Relief for first-time buyers in Scotland
Around 80% of first-time buyers will pay no Scottish Land and Buildings Transaction Tax (LBTT).
30 June 2018 saw the introduction of the First-Time Buyers tax relief. The change has meant that the zero-rated LBTT threshold has increased from £145,000 to £175,000 for first-time buyers.
It is expected that this initiative will benefit 12,000 first-time buyers per year.
Cold calling ban requested on pensions
HMRC recently issued a consultation concerning draft technical regulations to ban pension cold calling
The consultation document sets out the policy intentions behind the proposed ban and invites comments on the draft regulations to implement the ban set out at Annex A.
Since the government has already consulted on the policy, this consultation is a technical consultation intended to seek final views on the draft regulations to ensure they meet policy objectives.
This draft also outlined the ban on cold calls promoting retirement income products. The consultation ended on 17 August 2018.
Raising finance for your business: Where to start
To help you kick-start your business, there are several ways in which to raise finance to get your idea underway or to further accelerate your growth.

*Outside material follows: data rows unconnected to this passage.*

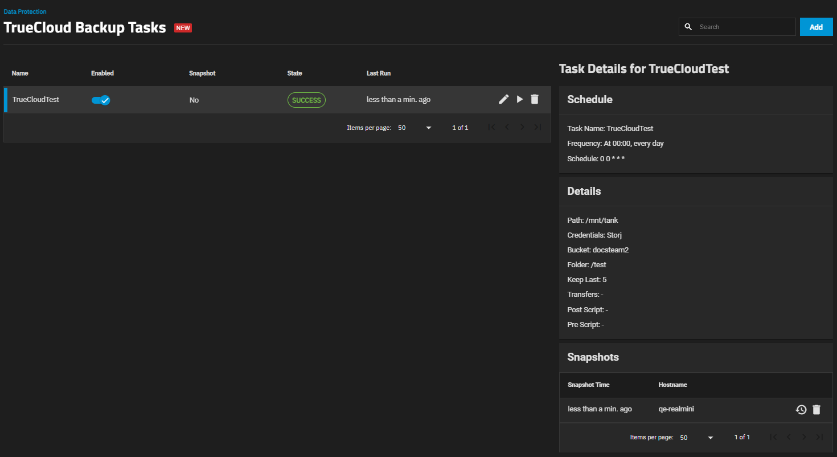Viewport: 837px width, 457px height.
Task: Sort tasks by Last Run column
Action: pos(378,74)
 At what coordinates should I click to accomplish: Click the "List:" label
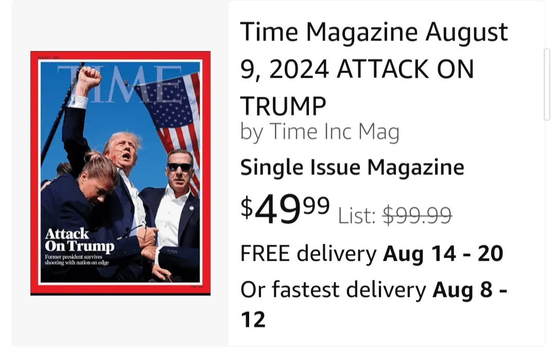click(357, 216)
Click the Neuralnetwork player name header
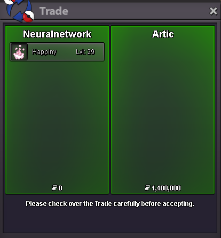The height and width of the screenshot is (238, 221). 57,34
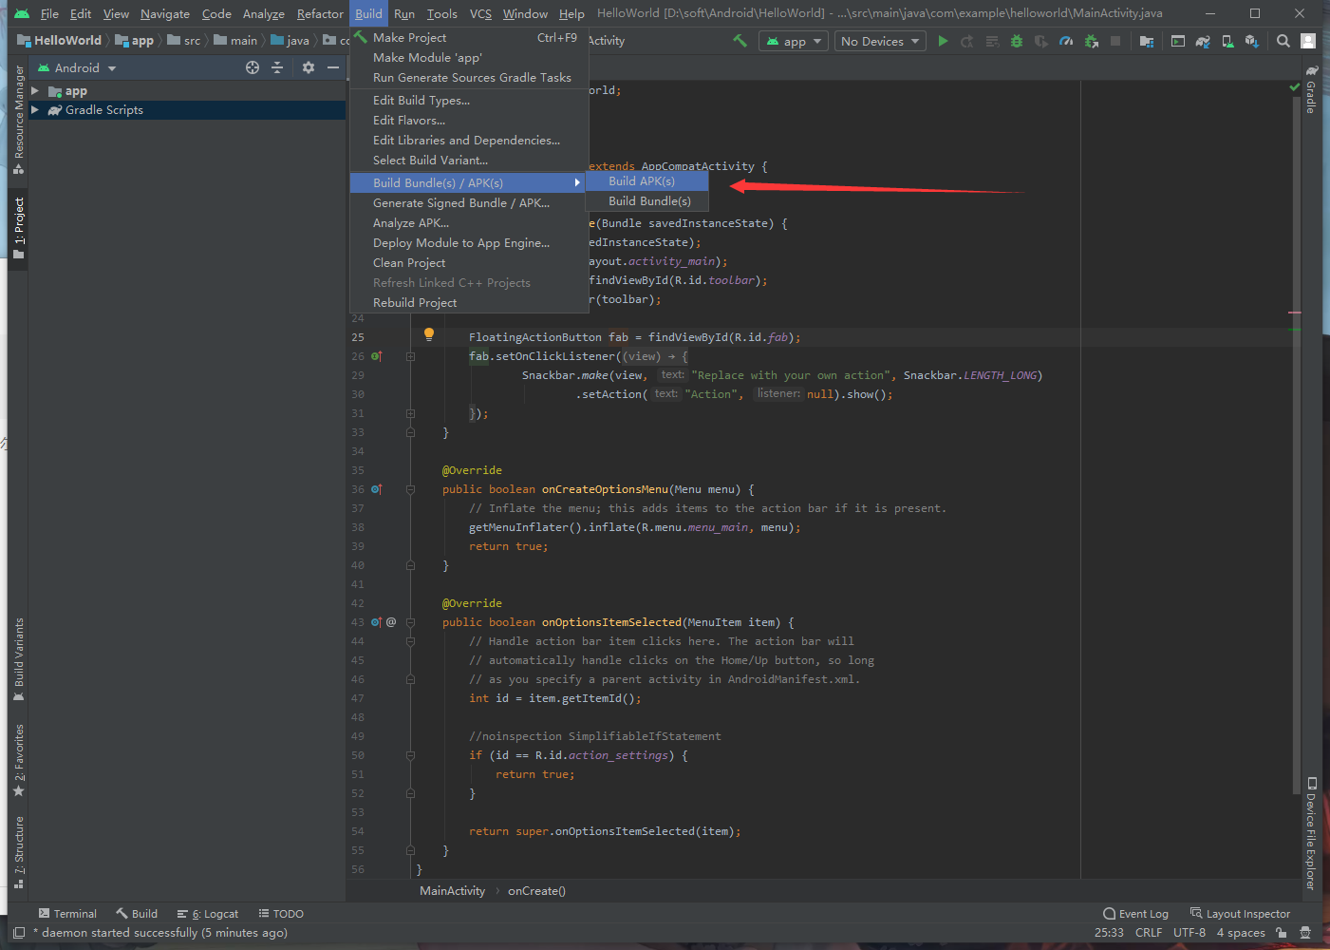1330x950 pixels.
Task: Click the UTF-8 encoding status indicator
Action: 1189,933
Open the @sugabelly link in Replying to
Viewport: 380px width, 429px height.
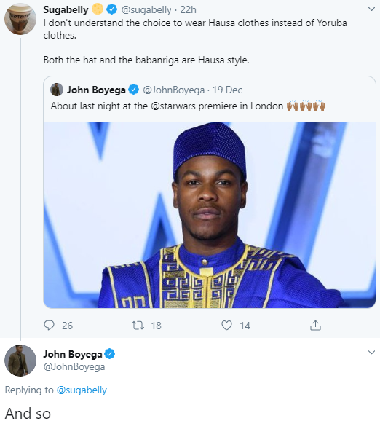(x=82, y=390)
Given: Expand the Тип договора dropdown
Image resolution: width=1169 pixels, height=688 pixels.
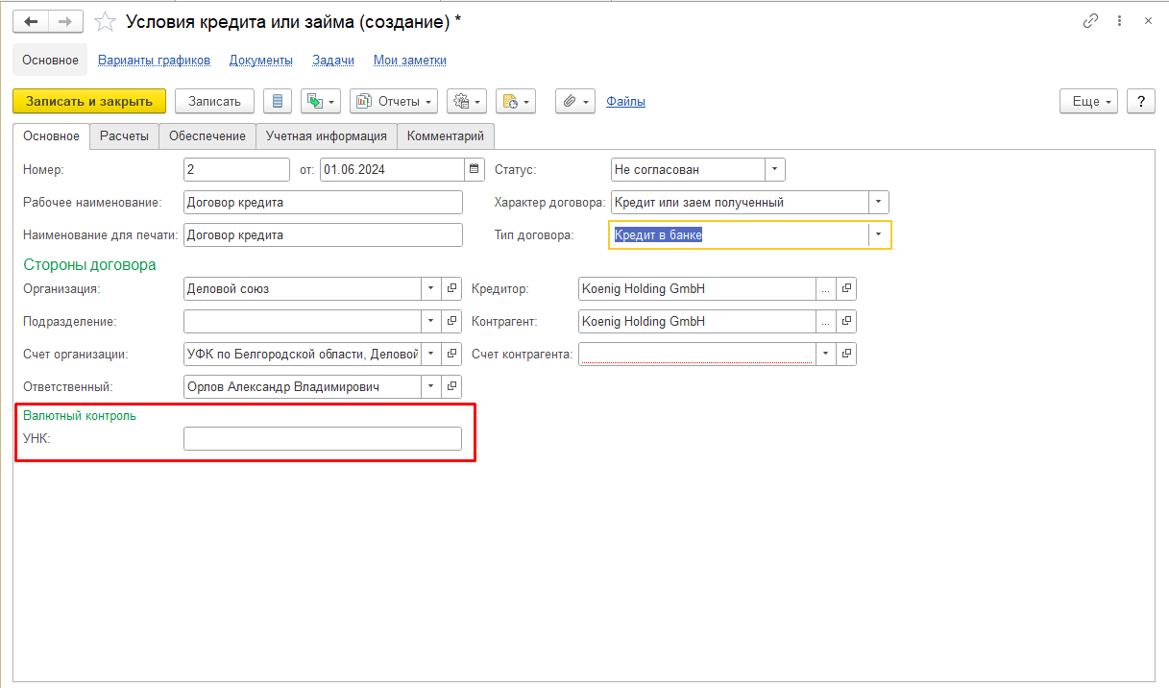Looking at the screenshot, I should point(879,235).
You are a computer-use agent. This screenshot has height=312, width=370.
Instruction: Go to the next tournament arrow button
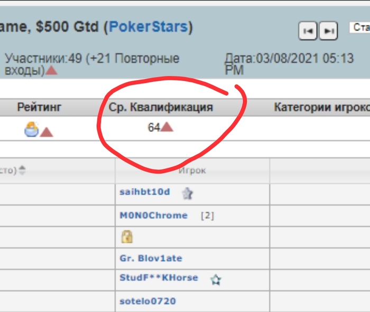click(328, 31)
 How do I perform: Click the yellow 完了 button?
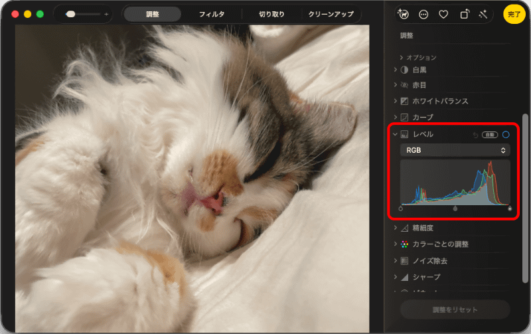click(x=514, y=14)
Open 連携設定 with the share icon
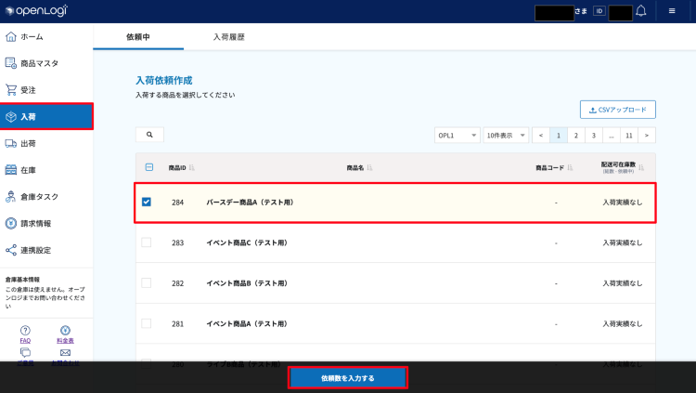Viewport: 696px width, 393px height. click(x=11, y=250)

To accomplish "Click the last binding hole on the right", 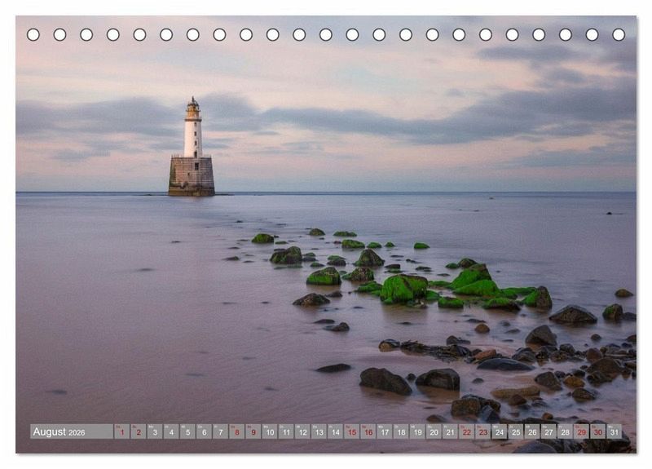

At the time of writing, these are the most common routes to explore for finance. However, new offerings for finance are constantly evolving in line with financial innovations – so it is recommended to keep a close eye on what is happening. For now, these are the recommended routes, meaning that you don’t have to rely exclusively on traditional avenues, such as banks, to raise funds:
Keep it in the family
When transforming a new idea into a business, many people first go to their friends and family to help raise funds. Whilst many start-ups do this to help fund their new venture, it is recommended that you seek legal advice to ensure that you capture all aspects of the agreement in writing. This could be a simple contract between parties, including a detailed business plan and financial forecast for their review.
This will help to prevent challenges that may appear in the future, protecting your business and the investments of your friends and family. Most importantly, it will help you to maintain your personal relationships.
Business Angel investment
Angel Investments is a means for private and industry investors to explore opportunities to use their personal finance in exchange for shares in your business. Their expectation is usually for a return on their investment between three and eight years.
The good news here is that Angel Investors typically play an active role in your business, offering support and guidance to your strategy and plan. Obviously, then, an investor familiar with your industry would in most cases be the best choice.
For more information, the UK Business Angels Association, here, is a good place to start.
One option, rather than asking a few people to contribute large sums, is to ask a large amount of people to each invest smaller amounts. This is known as Crowdfunding and can appear in different forms:
- Equity is when the investment is exchanged for shares or for a stake in the business.
- Debt is when the money is provided with the view to receive money back with interest.
- Donations are for when people believe in your idea and base their contribution on their belief in that cause. Donors will expect nothing in return for their provision of funds.
Grant and Loans for Start-Ups
The government aims to accelerate the UK economy and as such provides grants and loans for businesses.
Grants are where a portion of taxpayers’ money each year is saved to drive new business ideas. With the money offered nationally, you will need to apply so that the government can assess whether you are eligible for the grant.
Start Up loans are provided through a government scheme aimed at entrepreneurs, with the average loan estimated at £6,000. Applications can go to £25,000 however, supported by twelve months of business mentoring. The loan must be paid back within five years, typically with an interest rate of 6%.